** START OF Supplied text **

LEGAL STANDARD & DISCUSSION
District courts review de novo any portion of a magistrate judge’s disposition of a
dispositive motion to which a party has properly objected. Fed. R. Civ. P. 72(b)(3); Ekokotu v.
Fed. Express Corp., 408 F. App’x 331, 336 n.3 (11th Cir. 2011) (per curiam).1 The district judge
may reject, modify, or accept in whole or in part the magistrate judge’s recommended disposition,
among other options. Fed. R. Civ. P. 72(b)(3). De novo review of a magistrate judge’s findings of
fact must be “independent and based upon the record before the court.” LoConte v. Dugger, 847
F.2d 745, 750 (11th Cir. 1988). The district court “need only satisfy itself that there is no clear
error on the face of the record” in order to affirm a portion of the Magistrate Judge’s
recommendation to which there is no timely objection. Fed. R. Civ. P. 72 advisory committee’s
note (1983) (citations omitted); see also Gropp v. United Airlines, Inc., 817 F. Supp. 1558, 1562
(M.D. Fla. 1993).

** END OF Supplied text **
** START OF Data for processing **

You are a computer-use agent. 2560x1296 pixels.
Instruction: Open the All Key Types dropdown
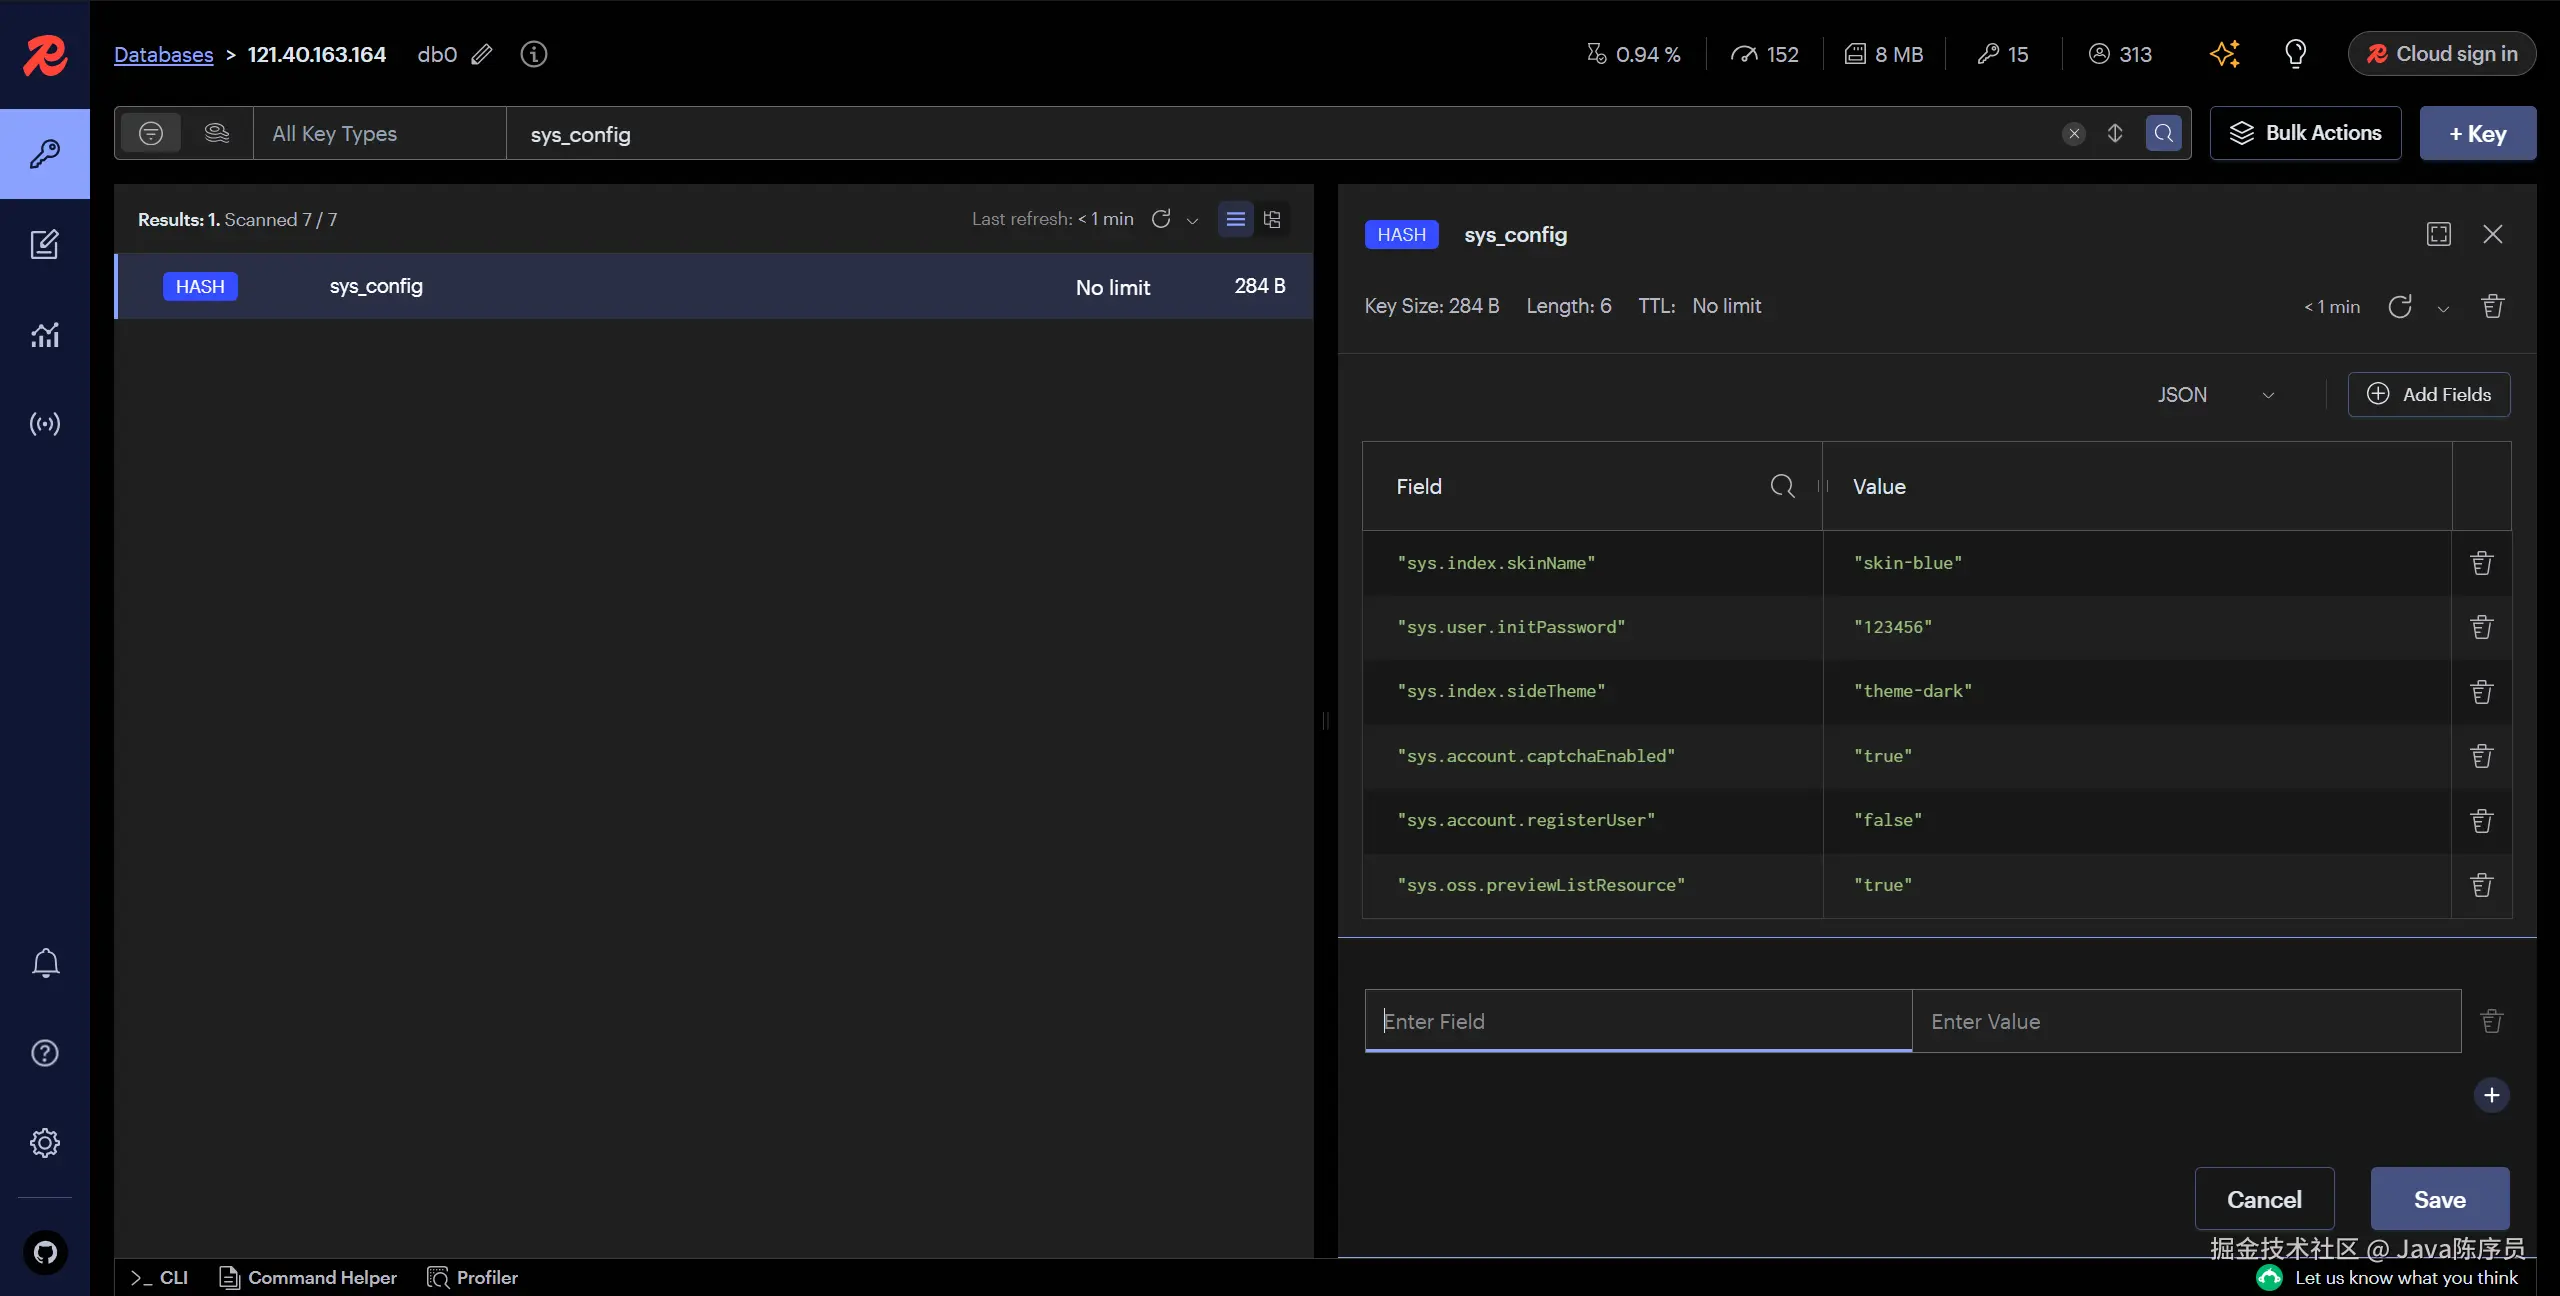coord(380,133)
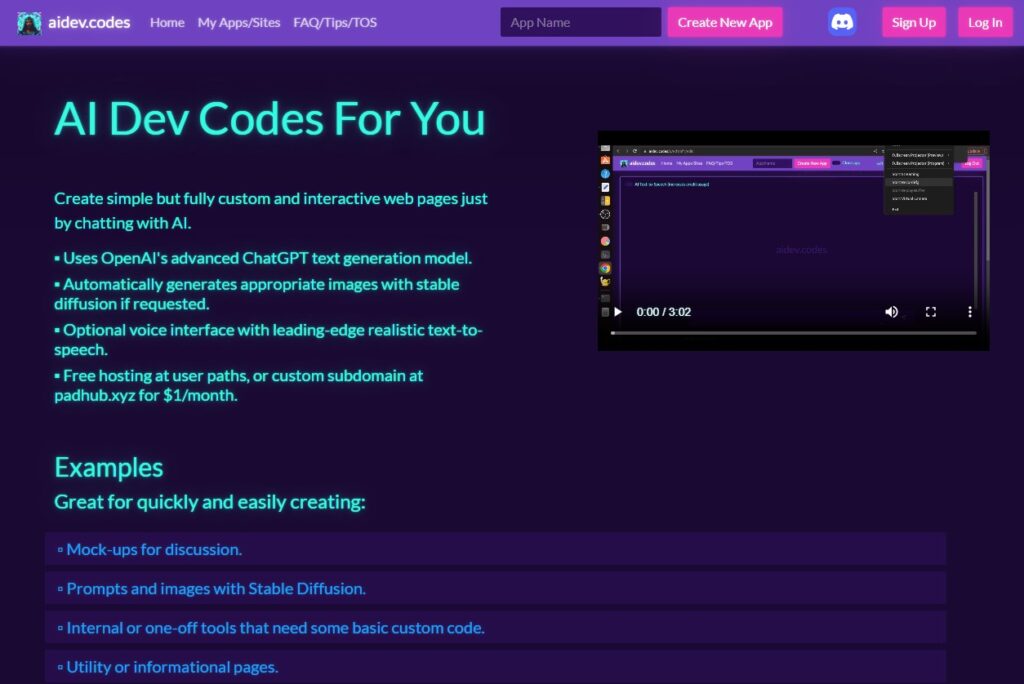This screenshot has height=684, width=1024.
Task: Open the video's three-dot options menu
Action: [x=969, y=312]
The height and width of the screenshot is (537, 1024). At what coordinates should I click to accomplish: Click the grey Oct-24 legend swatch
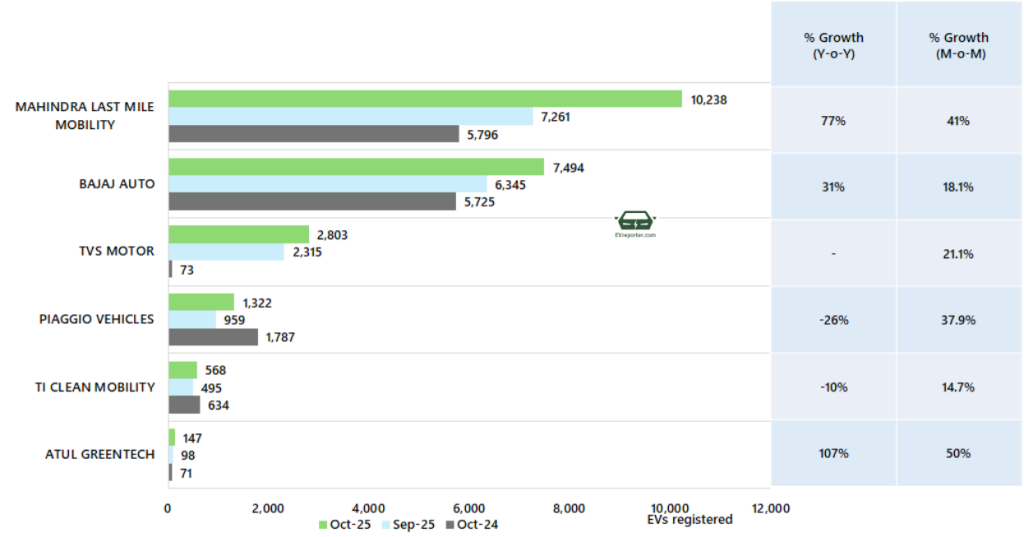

** END OF Data for processing **

Exercises
**1)** Arrange every line of the listing as a numbered list, skipping blank lines and leaving out the pictures.
**2)** Pick up the passage on how district courts review a magistrate judge's recommendation from where it stops.

Results
**1)**
1. You are a computer-use agent. 2560x1296 pixels.
2. Instruction: Open the All Key Types dropdown
3. coord(380,133)
4. This screenshot has height=684, width=1024.
5. Task: Open the video's three-dot options menu
6. Action: [x=969, y=312]
7. The height and width of the screenshot is (537, 1024). At what coordinates should I click to accomplish: Click the grey Oct-24 legend swatch

**2)**
Rule 62(d) of the Federal Rules of Civil Procedure governs the granting of a stay pending
appeal and provides, in relevant part, that “by giving a supersedeas bond” an appellant “may obtain
a stay.” Fed. R. Civ. P. 62(d). In addition, “‘if a judgment debtor objectively demonstrates a present
financial ability to facilely respond to a money judgment and presents to the court a financially
secure plan for maintaining that same degree of solvency during the period of an appeal,’ the
district court, at its discretion, may substitute some form of guaranty of judgment responsibility
for the supersedeas bond.” Advanced Estimating Sys., Inc. v. Riney, 171 F.R.D. 327, 328 (S.D. Fla.
1997). The general rule, however, is that a full security supersedeas bond is required, “and the
courts should only allow lesser bonds on extraordinary occasions.” Id.
1
Unpublished Eleventh Circuit cases are persuasive, but not binding.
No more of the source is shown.